M Quraish Shihab, dalam Islam yang Saya Pahami (2018) menjelaskan bahwa praktik politik dalam pandangan Islam adalah mengelola kebutuhan masyarakat guna kemaslahatan mereka-dengan perintah,larangan,tuntunan dan segala yang berkaitan dengannya termasuk menetapkan peraturan dan perundangan demi meraih kemaslahatan atau mencegah mudharat.
Namun ada Sebagian yang mempertentangkan politik dengan agama.

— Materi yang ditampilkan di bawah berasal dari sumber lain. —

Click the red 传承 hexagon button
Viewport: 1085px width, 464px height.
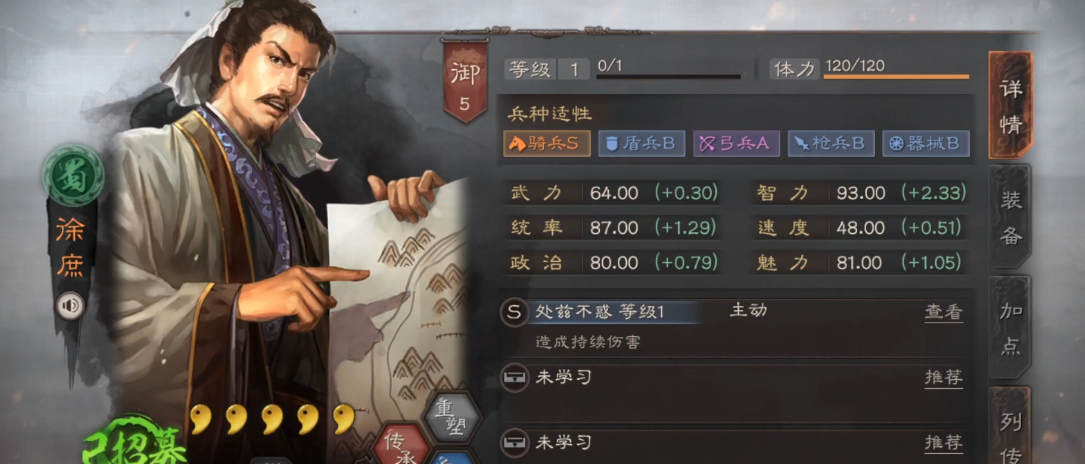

Bukan tanpa sebab, karena praktik politik yang tidak lagi berakhlak dan melampaui batas kewajaran dengan menggunakan segala cara untuk menggapai kekuasaan.
Tapi siapa yang bisa meraih kekuasaan dengan cara yang benar-benar “bersih” secara mutlak? Terlebih itu dikaitkan dengan Islam. Demokrasi di Indonesia punya “style” tersendiri, dimana konstituen yang beragam punya banyak parameter dalam memilih pemimpin. Bagaimana umat Islam bangkit dari sisi politik tanpa menggunakan siasat yang bersih? Sementara lawan-lawan politik bertindak sebaliknya.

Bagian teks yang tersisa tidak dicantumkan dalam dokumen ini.